Write out the records below word for word, please.

(Records from a data collection)
==================================================
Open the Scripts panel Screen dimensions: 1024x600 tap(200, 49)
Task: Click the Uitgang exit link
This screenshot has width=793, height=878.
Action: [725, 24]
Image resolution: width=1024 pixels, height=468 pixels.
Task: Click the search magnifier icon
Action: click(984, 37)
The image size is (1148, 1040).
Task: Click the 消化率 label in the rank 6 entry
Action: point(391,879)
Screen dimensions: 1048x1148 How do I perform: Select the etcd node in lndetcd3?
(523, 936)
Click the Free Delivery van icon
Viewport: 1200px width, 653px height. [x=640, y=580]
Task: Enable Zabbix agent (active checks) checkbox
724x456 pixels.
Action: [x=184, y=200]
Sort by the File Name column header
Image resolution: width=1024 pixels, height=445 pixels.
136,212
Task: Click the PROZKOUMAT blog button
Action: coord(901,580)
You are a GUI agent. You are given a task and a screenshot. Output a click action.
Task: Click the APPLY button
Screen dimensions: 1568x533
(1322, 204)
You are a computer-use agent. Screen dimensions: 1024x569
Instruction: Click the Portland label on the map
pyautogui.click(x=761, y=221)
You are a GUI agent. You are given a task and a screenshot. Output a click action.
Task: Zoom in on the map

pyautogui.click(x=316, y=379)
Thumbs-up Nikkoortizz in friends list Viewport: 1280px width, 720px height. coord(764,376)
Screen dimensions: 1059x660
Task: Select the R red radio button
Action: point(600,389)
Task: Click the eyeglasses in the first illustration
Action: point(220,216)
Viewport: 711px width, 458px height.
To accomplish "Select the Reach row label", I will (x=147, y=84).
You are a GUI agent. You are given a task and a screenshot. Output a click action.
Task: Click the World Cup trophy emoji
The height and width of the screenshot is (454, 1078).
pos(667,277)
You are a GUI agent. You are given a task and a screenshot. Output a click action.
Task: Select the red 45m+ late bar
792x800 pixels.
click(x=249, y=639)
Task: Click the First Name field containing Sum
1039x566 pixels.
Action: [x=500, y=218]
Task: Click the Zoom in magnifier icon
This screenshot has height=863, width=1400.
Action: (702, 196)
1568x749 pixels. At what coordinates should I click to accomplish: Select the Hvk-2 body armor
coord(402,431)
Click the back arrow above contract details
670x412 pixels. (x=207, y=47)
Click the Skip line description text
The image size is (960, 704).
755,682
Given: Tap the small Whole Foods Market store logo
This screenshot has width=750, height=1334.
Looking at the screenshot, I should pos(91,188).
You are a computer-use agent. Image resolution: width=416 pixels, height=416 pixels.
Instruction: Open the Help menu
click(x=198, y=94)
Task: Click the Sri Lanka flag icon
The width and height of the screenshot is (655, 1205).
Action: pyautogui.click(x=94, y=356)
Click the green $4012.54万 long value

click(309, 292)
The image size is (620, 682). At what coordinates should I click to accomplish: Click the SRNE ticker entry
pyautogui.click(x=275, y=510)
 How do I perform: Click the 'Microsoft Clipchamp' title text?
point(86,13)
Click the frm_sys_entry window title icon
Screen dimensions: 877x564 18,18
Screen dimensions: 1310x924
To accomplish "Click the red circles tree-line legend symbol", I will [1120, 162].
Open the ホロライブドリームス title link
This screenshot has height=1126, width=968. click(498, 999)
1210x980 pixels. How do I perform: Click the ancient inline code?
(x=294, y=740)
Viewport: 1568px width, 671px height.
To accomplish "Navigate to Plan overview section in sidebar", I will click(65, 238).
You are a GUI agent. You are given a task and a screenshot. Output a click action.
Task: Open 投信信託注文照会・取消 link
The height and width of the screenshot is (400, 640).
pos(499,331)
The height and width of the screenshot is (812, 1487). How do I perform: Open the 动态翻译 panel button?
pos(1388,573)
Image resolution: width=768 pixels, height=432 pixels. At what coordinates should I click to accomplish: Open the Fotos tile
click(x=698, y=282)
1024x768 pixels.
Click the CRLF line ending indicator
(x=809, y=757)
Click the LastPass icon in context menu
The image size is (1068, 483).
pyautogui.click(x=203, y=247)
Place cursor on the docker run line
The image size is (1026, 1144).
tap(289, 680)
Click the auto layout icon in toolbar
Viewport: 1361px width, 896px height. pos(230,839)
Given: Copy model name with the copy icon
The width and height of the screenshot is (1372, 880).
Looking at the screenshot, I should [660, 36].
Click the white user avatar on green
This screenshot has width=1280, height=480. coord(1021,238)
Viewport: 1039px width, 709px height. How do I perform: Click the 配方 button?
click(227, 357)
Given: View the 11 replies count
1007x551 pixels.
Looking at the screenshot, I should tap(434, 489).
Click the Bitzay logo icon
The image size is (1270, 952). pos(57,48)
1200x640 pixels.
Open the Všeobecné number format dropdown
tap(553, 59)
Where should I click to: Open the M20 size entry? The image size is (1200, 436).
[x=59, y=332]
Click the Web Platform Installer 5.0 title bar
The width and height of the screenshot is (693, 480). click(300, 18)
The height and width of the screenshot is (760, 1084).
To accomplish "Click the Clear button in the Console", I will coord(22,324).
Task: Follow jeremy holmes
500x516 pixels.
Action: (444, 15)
==================================================
> Result of this exercise
Open the Scripts panel Screen dimensions: 1024x600 tap(200, 49)
Task: Click the Uitgang exit link
This screenshot has width=793, height=878.
Action: [725, 24]
Image resolution: width=1024 pixels, height=468 pixels.
Task: Click the search magnifier icon
Action: click(984, 37)
The image size is (1148, 1040).
Task: Click the 消化率 label in the rank 6 entry
Action: point(391,879)
Screen dimensions: 1048x1148 How do I perform: Select the etcd node in lndetcd3?
(523, 936)
Click the Free Delivery van icon
Viewport: 1200px width, 653px height. [x=640, y=580]
Task: Enable Zabbix agent (active checks) checkbox
724x456 pixels.
Action: [x=184, y=200]
Sort by the File Name column header
Image resolution: width=1024 pixels, height=445 pixels.
136,212
Task: Click the PROZKOUMAT blog button
Action: coord(901,580)
You are a GUI agent. You are given a task and a screenshot. Output a click action.
Task: Click the APPLY button
Screen dimensions: 1568x533
(1322, 204)
You are a computer-use agent. Screen dimensions: 1024x569
Instruction: Click the Portland label on the map
pyautogui.click(x=761, y=221)
You are a GUI agent. You are given a task and a screenshot. Output a click action.
Task: Zoom in on the map

pyautogui.click(x=316, y=379)
Thumbs-up Nikkoortizz in friends list Viewport: 1280px width, 720px height. coord(764,376)
Screen dimensions: 1059x660
Task: Select the R red radio button
Action: point(600,389)
Task: Click the eyeglasses in the first illustration
Action: point(220,216)
Viewport: 711px width, 458px height.
To accomplish "Select the Reach row label", I will (x=147, y=84).
You are a GUI agent. You are given a task and a screenshot. Output a click action.
Task: Click the World Cup trophy emoji
The height and width of the screenshot is (454, 1078).
pos(667,277)
You are a GUI agent. You are given a task and a screenshot. Output a click action.
Task: Select the red 45m+ late bar
792x800 pixels.
click(x=249, y=639)
Task: Click the First Name field containing Sum
1039x566 pixels.
Action: [x=500, y=218]
Task: Click the Zoom in magnifier icon
This screenshot has height=863, width=1400.
Action: (702, 196)
1568x749 pixels. At what coordinates should I click to accomplish: Select the Hvk-2 body armor
coord(402,431)
Click the back arrow above contract details
670x412 pixels. (x=207, y=47)
Click the Skip line description text
The image size is (960, 704).
755,682
Given: Tap the small Whole Foods Market store logo
This screenshot has width=750, height=1334.
Looking at the screenshot, I should pos(91,188).
You are a computer-use agent. Image resolution: width=416 pixels, height=416 pixels.
Instruction: Open the Help menu
click(x=198, y=94)
Task: Click the Sri Lanka flag icon
The width and height of the screenshot is (655, 1205).
Action: pyautogui.click(x=94, y=356)
Click the green $4012.54万 long value

click(309, 292)
The image size is (620, 682). At what coordinates should I click to accomplish: Click the SRNE ticker entry
pyautogui.click(x=275, y=510)
 How do I perform: Click the 'Microsoft Clipchamp' title text?
point(86,13)
Click the frm_sys_entry window title icon
Screen dimensions: 877x564 18,18
Screen dimensions: 1310x924
To accomplish "Click the red circles tree-line legend symbol", I will [1120, 162].
Open the ホロライブドリームス title link
This screenshot has height=1126, width=968. click(498, 999)
1210x980 pixels. How do I perform: Click the ancient inline code?
(x=294, y=740)
Viewport: 1568px width, 671px height.
To accomplish "Navigate to Plan overview section in sidebar", I will click(65, 238).
You are a GUI agent. You are given a task and a screenshot. Output a click action.
Task: Open 投信信託注文照会・取消 link
The height and width of the screenshot is (400, 640).
pos(499,331)
The height and width of the screenshot is (812, 1487). How do I perform: Open the 动态翻译 panel button?
pos(1388,573)
Image resolution: width=768 pixels, height=432 pixels. At what coordinates should I click to accomplish: Open the Fotos tile
click(x=698, y=282)
1024x768 pixels.
Click the CRLF line ending indicator
(x=809, y=757)
Click the LastPass icon in context menu
The image size is (1068, 483).
pyautogui.click(x=203, y=247)
Place cursor on the docker run line
The image size is (1026, 1144).
tap(289, 680)
Click the auto layout icon in toolbar
Viewport: 1361px width, 896px height. pos(230,839)
Given: Copy model name with the copy icon
The width and height of the screenshot is (1372, 880).
Looking at the screenshot, I should [660, 36].
Click the white user avatar on green
This screenshot has width=1280, height=480. coord(1021,238)
Viewport: 1039px width, 709px height. How do I perform: Click the 配方 button?
click(227, 357)
Given: View the 11 replies count
1007x551 pixels.
Looking at the screenshot, I should tap(434, 489).
Click the Bitzay logo icon
The image size is (1270, 952). pos(57,48)
1200x640 pixels.
Open the Všeobecné number format dropdown
tap(553, 59)
Where should I click to: Open the M20 size entry? The image size is (1200, 436).
[x=59, y=332]
Click the Web Platform Installer 5.0 title bar
The width and height of the screenshot is (693, 480). click(300, 18)
The height and width of the screenshot is (760, 1084).
To accomplish "Click the Clear button in the Console", I will coord(22,324).
Task: Follow jeremy holmes
500x516 pixels.
Action: (444, 15)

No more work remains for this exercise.